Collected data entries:
• • • •

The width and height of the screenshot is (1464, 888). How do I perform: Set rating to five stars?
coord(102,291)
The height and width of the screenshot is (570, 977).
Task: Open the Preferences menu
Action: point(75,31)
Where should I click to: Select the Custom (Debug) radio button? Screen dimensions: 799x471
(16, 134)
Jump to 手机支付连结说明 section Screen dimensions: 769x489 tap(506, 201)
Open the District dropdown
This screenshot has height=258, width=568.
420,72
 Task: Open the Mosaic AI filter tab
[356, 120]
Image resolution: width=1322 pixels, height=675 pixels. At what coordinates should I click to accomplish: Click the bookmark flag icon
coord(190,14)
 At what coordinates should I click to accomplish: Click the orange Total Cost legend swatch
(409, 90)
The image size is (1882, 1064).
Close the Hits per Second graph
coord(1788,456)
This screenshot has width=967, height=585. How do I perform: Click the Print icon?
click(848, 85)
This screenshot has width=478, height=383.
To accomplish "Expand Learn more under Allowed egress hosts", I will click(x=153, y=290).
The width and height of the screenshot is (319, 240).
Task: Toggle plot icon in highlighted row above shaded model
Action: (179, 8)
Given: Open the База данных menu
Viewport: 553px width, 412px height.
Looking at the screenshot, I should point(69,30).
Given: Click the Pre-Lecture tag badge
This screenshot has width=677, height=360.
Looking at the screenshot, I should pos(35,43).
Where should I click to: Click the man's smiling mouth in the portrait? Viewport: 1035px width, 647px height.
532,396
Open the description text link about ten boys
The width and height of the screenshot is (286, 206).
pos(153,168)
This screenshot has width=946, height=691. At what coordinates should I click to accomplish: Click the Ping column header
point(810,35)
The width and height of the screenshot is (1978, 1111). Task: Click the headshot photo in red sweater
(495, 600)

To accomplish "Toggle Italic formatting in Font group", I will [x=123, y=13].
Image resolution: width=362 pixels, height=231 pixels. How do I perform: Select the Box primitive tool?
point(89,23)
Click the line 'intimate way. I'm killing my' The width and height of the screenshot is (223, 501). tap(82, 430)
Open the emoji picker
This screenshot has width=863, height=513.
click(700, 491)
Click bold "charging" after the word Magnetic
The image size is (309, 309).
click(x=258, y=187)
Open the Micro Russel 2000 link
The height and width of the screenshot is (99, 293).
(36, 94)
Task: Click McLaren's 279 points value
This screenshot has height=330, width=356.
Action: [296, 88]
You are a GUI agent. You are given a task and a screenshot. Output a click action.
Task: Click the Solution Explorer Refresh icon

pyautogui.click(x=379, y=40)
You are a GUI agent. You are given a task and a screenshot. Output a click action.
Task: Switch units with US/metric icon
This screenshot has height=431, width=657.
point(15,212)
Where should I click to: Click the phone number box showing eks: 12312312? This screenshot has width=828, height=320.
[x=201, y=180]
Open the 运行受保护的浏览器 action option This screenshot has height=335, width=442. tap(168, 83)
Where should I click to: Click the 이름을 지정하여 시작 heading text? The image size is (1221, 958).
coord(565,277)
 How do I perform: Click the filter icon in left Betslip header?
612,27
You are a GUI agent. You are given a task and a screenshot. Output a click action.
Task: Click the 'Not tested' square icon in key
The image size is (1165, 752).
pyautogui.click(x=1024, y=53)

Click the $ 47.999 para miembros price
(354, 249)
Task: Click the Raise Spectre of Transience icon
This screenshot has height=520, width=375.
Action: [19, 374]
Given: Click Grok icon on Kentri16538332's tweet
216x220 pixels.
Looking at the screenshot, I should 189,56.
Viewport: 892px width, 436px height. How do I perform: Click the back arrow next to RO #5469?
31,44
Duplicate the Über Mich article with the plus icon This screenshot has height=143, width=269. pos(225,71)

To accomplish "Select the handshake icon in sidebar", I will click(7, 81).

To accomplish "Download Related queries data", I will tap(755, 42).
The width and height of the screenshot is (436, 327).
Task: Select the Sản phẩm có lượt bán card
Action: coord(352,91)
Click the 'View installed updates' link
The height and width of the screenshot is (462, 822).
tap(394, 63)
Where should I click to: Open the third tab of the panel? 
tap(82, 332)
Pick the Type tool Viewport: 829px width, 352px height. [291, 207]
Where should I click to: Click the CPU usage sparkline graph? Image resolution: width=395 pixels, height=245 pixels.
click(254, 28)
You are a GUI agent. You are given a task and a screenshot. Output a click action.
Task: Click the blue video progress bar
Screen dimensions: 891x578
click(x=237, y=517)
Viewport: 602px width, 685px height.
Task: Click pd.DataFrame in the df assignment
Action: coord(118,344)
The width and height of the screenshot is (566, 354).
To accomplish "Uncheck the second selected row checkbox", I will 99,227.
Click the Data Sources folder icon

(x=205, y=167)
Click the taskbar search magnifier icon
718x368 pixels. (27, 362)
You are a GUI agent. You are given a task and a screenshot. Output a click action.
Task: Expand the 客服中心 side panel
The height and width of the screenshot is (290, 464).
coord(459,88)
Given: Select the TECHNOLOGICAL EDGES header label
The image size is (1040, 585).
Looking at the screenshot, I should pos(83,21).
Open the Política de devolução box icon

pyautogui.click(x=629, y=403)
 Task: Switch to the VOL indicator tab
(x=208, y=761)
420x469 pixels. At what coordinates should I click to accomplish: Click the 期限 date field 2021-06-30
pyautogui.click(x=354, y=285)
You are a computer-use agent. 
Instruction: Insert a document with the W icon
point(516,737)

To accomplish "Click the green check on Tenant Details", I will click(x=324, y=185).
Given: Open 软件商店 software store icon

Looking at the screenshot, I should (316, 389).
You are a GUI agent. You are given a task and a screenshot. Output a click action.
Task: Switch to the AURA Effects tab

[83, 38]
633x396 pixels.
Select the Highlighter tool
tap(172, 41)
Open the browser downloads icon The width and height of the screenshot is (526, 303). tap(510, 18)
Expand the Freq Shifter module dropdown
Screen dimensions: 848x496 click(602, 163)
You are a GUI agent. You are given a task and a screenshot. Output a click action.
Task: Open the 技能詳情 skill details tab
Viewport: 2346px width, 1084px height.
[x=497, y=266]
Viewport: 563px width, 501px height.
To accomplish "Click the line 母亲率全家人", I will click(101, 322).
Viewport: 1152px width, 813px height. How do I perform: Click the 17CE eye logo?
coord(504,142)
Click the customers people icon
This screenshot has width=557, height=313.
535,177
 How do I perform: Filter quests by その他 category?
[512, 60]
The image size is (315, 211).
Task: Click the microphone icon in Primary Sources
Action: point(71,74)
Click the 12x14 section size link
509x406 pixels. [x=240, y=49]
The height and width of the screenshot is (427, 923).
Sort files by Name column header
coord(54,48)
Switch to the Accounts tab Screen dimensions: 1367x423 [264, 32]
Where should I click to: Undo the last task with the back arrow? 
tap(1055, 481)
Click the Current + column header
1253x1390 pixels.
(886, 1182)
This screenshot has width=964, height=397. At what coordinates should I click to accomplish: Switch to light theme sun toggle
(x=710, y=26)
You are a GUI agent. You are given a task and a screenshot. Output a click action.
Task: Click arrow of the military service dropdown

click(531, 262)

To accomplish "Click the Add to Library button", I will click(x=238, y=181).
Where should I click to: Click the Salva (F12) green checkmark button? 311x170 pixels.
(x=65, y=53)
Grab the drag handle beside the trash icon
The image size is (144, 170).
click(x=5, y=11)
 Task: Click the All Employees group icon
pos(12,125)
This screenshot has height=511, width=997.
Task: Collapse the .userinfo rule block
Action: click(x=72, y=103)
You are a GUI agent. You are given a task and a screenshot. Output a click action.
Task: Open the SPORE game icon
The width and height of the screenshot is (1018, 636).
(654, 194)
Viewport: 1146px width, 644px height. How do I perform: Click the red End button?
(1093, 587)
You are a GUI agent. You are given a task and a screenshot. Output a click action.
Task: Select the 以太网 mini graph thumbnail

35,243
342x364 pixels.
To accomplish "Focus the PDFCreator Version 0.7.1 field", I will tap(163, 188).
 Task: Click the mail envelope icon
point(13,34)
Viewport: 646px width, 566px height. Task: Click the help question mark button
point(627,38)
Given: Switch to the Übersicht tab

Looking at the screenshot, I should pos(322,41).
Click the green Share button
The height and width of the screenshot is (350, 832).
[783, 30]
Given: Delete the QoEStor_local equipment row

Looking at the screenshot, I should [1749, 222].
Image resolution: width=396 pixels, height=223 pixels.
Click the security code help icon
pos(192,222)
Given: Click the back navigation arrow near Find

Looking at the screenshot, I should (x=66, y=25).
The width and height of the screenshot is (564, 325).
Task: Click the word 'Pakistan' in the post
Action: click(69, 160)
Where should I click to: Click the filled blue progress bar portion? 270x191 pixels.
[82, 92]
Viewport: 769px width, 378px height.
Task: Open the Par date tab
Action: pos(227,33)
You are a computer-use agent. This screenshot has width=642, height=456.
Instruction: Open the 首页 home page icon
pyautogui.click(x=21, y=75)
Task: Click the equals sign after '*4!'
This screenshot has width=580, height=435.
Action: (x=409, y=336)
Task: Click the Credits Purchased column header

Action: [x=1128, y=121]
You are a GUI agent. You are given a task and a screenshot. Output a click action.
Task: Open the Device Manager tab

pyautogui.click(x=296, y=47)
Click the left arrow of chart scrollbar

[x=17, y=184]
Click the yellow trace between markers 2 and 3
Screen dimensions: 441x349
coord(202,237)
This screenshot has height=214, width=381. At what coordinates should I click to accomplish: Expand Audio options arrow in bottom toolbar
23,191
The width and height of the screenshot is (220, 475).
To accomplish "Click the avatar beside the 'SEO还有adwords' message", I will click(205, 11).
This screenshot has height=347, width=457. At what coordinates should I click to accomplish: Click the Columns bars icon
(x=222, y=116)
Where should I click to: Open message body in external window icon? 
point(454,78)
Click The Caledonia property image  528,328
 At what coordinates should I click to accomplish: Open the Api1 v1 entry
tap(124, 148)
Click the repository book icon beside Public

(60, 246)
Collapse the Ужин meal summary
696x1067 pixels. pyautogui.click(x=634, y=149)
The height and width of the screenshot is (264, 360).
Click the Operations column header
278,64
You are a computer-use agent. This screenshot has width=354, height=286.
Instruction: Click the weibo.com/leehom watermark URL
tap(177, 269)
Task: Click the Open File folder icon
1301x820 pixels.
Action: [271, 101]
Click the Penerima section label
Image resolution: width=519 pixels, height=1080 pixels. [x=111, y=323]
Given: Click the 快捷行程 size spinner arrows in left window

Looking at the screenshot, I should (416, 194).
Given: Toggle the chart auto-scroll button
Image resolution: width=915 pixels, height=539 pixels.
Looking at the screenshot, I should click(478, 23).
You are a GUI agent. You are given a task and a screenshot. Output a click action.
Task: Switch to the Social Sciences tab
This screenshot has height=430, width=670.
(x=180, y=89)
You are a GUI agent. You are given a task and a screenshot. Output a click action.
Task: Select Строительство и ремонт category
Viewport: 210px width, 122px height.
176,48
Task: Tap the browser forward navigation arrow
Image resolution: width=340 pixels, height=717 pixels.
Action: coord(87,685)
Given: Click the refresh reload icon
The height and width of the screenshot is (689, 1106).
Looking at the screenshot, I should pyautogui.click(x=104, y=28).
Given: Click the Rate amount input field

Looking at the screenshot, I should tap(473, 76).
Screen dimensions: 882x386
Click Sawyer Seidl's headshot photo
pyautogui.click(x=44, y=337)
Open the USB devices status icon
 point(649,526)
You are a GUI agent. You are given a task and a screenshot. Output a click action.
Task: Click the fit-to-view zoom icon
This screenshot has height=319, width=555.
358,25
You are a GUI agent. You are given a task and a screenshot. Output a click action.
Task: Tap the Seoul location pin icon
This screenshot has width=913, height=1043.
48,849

• • • •

Count the lines in the records that include the word "computer". Report the total alone.

• _Reply to the task_
3